These inquiries happen everyday in the horse industry. According to riders4helmets.com, approximately 78,000 people were injured in 2007 in equine-related incidents. Those statistics do not stop Campbell or thousands of other women who experience the same feeling of adrenaline when they step into an arena.

There are more difficulties in rodeo than just the injuries.

“At one of the first rodeos, I caught my horse’s tail, and Austyn roped her horse’s front feet. Ropes and horses do not always go well together,” McNamara explained.

In the meantime, back in the arena, just as the calf lifts his head in a show of arrogant success, the lasso falls gracefully about his neck and traps him, securing his place cinched to her saddle.
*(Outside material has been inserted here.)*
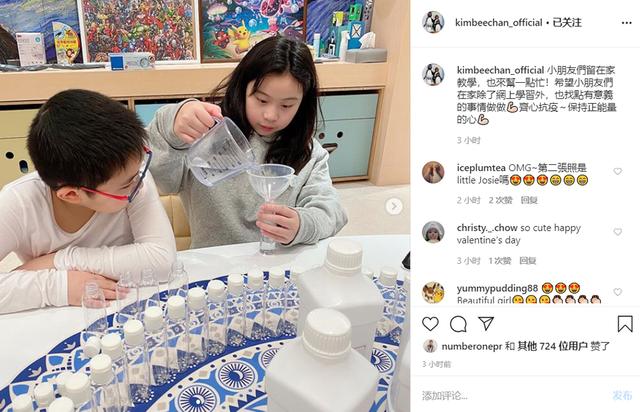Open kimbeechan_official header avatar

pyautogui.click(x=433, y=22)
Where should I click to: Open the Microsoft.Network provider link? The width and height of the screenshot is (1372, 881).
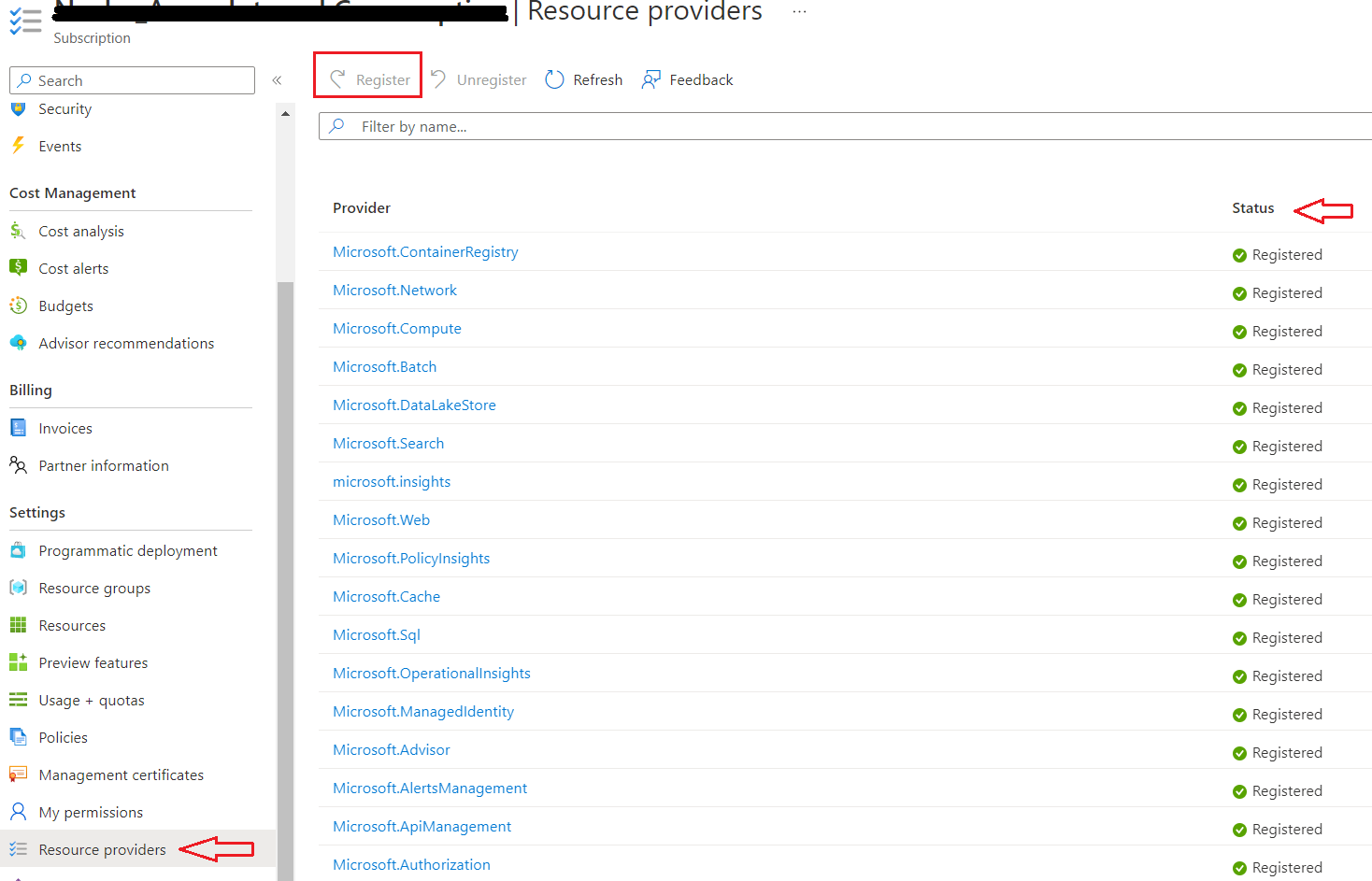click(394, 290)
Gravity slams on the breaks and Campbell sits firmly in her saddle waiting for the rope to break free.

“Campbell has taught me to always be the best teammate you can be, because no matter what is going on in your life it’s never enough to be an excuse to let your team down,” said Davenport, who was Campbell’s teammate for four years.

Campbell shared her first rodeo horse KC, the teammate that has had the greatest impact.

“He taught me more things about myself and riding than I could ever imagine. He was definitely a little spitfire,” Campbell said as she reminisces about her lost friend. “My first time ever getting on him he would not stop rearing, I did not trust that he would ever be able to calm down, but to my amazement he ended up being my all around horse and I won a lot of events on him.”